林共进，普渡大学杰出讲座教授兼统计系系主任。 他的研究兴趣是质量保证、工业统计、数据科学和响应面。他已公开发表250多篇SCI/SSCI论文。他目前或曾在十多家专业期刊担任AE，在Applied Stochastic Models for Business and Industry担任co-editor。他是ASA、IMS和ASQ的elected fellow，ISI和RSS的elected member，也是ICSA的终身成员。他也在包括中国人民大学和复旦大学担任首席教授。他的获奖项包括：the Youden Address (ASQ, 2010), the Shewell Award (ASQ, 2010), the Don Owen Award (ASA, 2011), the Loutit Address (SSC, 2011), the Hunter Award (ASQ, 2014), the Shewhart Medal (ASQ, 2015), the SPES Award (ASA-Spes, 2016), and the Deming Lecturer (JSM, 2020).
Interval-valued data is a special symbolic data composed of lower and upper bounds of intervals. It can be generated from the change of climate, fluctuation of stock prices, daily blood pressures, aggregation of large datasets, and many other situations. Such type of data contains rich information useful for decision making. The prediction of interval-valued data is a challenging task as the predicted lower bounds of intervals should not cross over the corresponding upper bounds. In this project, a regularized artificial neural network (RANN) is proposed to address this difficult problem. It provides a flexible trade-off between prediction accuracy and interval crossing. Empirical study indicates the usefulness and accuracy of the proposed method. The second portion of this project provides some new insights for visualization of interval data. Two plots are proposed—segment plot and dandelion plot. The new approach compensates the existing visualization methods and provides much more information. Theorems have been established for reading these new plots. Examples are given for illustration.

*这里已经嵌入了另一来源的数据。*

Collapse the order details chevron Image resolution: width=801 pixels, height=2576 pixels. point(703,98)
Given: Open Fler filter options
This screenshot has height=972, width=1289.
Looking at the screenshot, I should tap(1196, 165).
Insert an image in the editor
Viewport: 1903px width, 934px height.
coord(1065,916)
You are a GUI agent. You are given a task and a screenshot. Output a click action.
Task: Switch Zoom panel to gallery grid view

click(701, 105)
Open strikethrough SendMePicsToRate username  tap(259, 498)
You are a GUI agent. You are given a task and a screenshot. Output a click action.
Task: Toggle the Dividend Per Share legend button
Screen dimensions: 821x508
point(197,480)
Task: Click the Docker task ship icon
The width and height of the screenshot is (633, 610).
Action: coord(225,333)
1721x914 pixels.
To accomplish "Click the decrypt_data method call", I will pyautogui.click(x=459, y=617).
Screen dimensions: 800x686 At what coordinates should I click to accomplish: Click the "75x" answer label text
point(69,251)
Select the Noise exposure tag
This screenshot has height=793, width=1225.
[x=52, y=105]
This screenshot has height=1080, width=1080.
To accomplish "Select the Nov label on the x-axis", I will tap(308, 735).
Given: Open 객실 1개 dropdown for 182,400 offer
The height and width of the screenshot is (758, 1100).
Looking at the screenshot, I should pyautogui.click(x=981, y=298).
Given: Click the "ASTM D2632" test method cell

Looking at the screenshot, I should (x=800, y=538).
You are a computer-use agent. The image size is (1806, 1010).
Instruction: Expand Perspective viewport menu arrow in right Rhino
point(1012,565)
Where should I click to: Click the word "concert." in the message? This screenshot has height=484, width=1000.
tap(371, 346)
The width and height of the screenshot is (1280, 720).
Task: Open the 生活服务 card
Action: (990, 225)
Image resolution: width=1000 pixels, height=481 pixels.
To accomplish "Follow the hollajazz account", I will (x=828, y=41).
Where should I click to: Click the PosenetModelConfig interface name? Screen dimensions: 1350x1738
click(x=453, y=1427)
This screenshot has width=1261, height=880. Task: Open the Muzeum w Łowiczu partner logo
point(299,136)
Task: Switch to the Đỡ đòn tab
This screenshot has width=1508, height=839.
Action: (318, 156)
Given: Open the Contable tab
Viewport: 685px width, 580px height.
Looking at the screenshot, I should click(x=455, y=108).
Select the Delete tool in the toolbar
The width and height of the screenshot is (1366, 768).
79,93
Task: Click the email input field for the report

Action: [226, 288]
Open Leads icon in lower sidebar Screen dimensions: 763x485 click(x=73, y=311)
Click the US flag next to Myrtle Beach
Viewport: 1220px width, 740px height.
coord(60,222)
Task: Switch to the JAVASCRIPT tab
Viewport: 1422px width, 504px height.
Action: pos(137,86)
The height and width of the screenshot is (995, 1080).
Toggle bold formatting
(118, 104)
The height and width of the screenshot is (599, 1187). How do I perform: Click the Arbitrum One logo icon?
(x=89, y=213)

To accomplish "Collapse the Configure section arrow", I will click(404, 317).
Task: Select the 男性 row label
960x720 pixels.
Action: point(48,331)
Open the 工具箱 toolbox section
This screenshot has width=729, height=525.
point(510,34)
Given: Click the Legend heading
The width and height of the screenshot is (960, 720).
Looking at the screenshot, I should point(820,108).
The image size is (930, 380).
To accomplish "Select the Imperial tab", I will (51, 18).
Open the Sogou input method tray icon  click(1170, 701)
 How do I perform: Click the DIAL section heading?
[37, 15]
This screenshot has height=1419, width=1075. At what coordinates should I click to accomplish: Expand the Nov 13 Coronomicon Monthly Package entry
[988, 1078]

区间值数据是一种由区间的上下界组成的特殊符号数据。它可以产生于气候变化、股票价格波动、每日血压、大数据的聚集等多种情景。这种类型的数据包含对决策有用的丰富信息。因为区间的预测下限不应超过该区间的上限，区间值数据的预测是一项具有挑战性的任务。该项目提出了一种正则化人工神经网络 (RANN)模型来解决这个难题。该模型提供了预测精度和区间交叉之间的灵活权衡。实证研究表明了所提出方法的有效性和准确性。该项目的第二部分提出的segment plot 和dandelion plot弥补现有的区间数据可视化方法，并提供了更多信息。本部分还建立了用于解读这些新图的定理并举例说明。